» Records for this exercise:
##########
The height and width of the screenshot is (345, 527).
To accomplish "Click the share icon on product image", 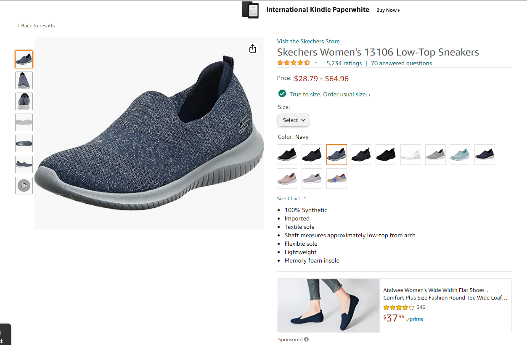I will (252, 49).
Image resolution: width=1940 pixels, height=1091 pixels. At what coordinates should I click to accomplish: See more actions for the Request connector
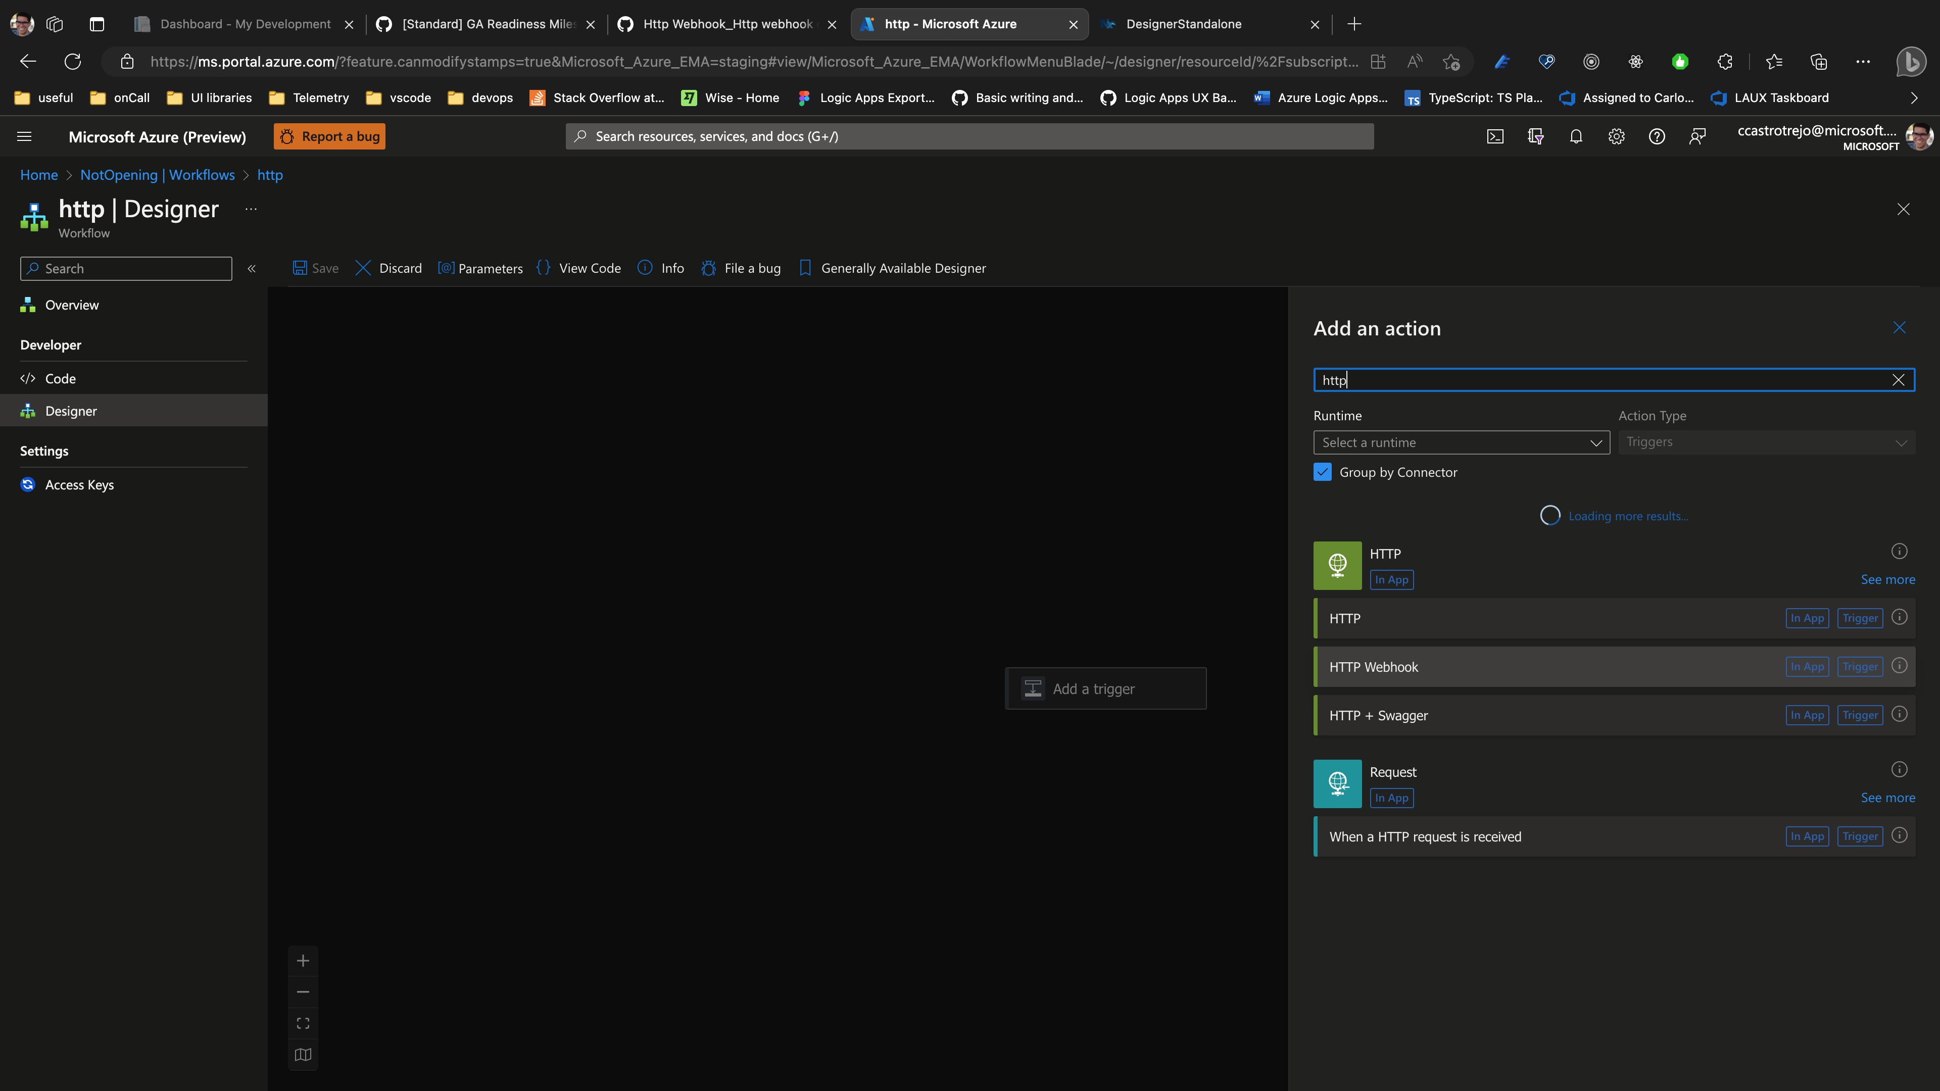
##########
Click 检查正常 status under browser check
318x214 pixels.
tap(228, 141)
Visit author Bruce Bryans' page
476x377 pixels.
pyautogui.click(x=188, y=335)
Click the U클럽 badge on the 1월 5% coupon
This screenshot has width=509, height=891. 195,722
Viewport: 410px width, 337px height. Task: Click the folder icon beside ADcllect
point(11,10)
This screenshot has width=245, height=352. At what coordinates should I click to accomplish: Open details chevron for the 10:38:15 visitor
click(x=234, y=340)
##########
» Objective:
Starting at the line that contains "Click 检查正常 status under browser check" and ending at the line that contains "click(x=234, y=340)", format the items as a Markdown table with a Row column holding a running number and a Line column holding each line, leaving out blank lines.

» Written response:
| Row | Line |
|---|---|
| 1 | Click 检查正常 status under browser check |
| 2 | 318x214 pixels. |
| 3 | tap(228, 141) |
| 4 | Visit author Bruce Bryans' page |
| 5 | 476x377 pixels. |
| 6 | pyautogui.click(x=188, y=335) |
| 7 | Click the U클럽 badge on the 1월 5% coupon |
| 8 | This screenshot has width=509, height=891. 195,722 |
| 9 | Viewport: 410px width, 337px height. Task: Click the folder icon beside ADcllect |
| 10 | point(11,10) |
| 11 | This screenshot has width=245, height=352. At what coordinates should I click to accomplish: Open details chevron for the 10:38:15 visitor |
| 12 | click(x=234, y=340) |